┌─ Extracted information

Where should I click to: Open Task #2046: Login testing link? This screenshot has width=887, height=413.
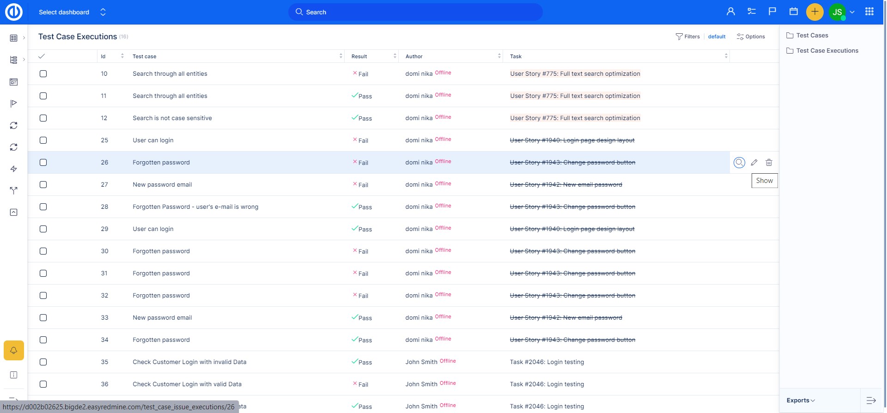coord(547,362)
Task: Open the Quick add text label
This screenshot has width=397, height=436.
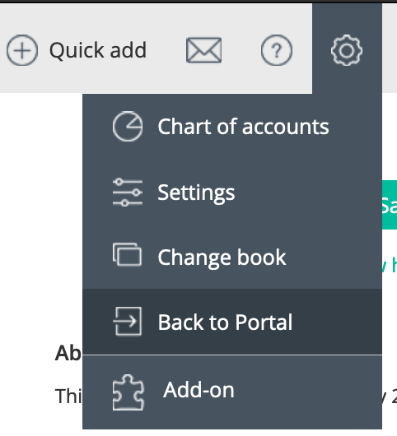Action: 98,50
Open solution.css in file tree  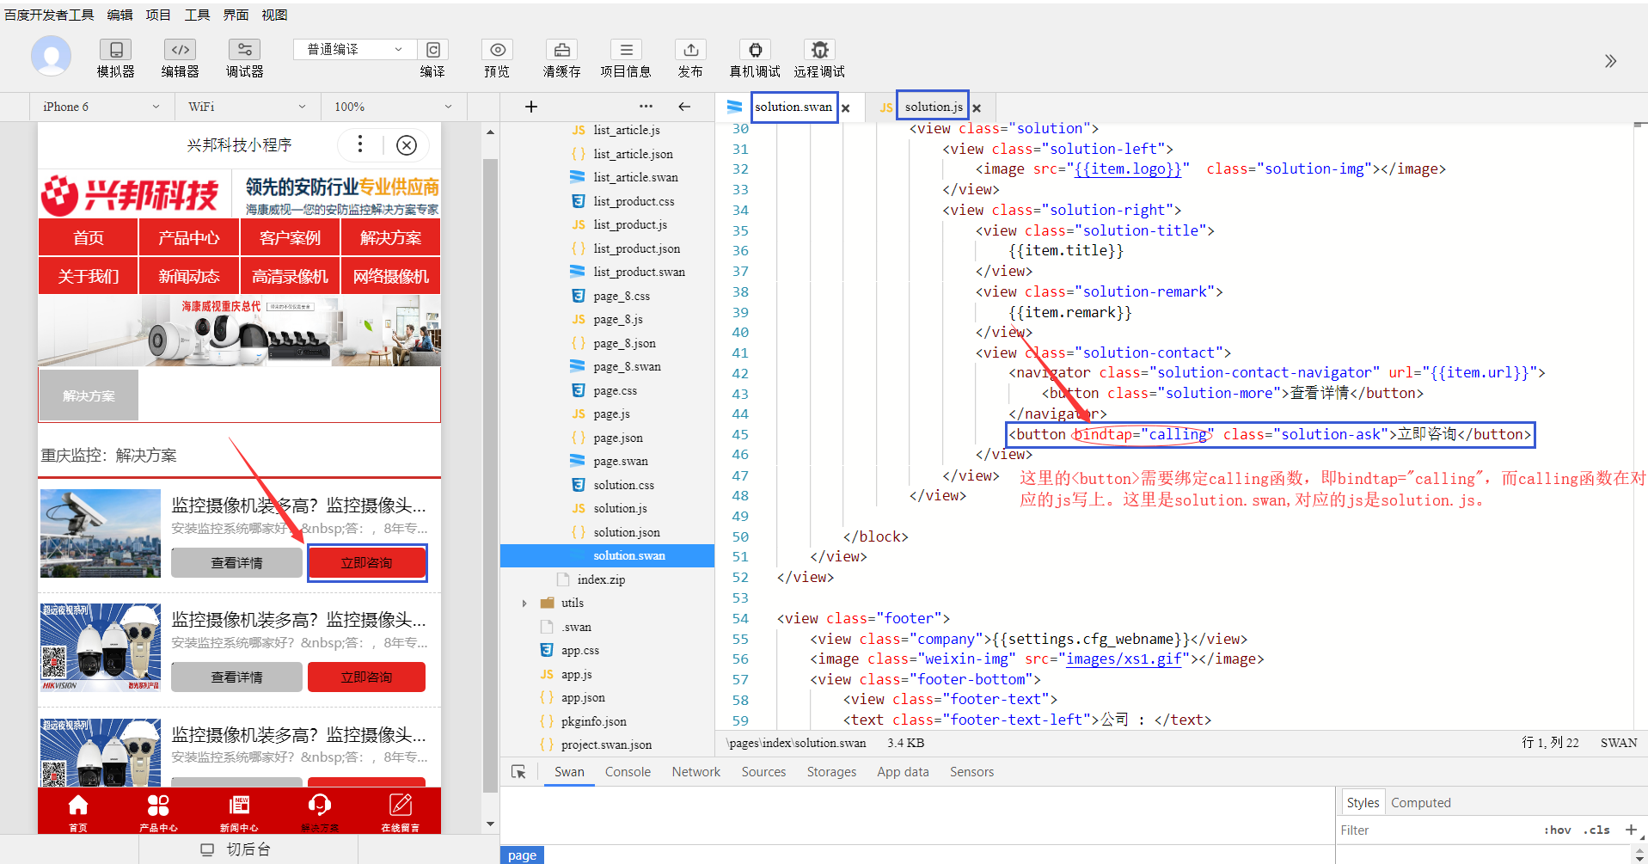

└─

- [Work required]
In the copy, omit the pictures and reproduce every entry exactly.

- [Exercise answer]
Where should I click to: Open Task #2046: Login testing link? This screenshot has width=887, height=413.
coord(547,362)
Task: Open the Quick add text label
This screenshot has width=397, height=436.
Action: 98,50
Open solution.css in file tree  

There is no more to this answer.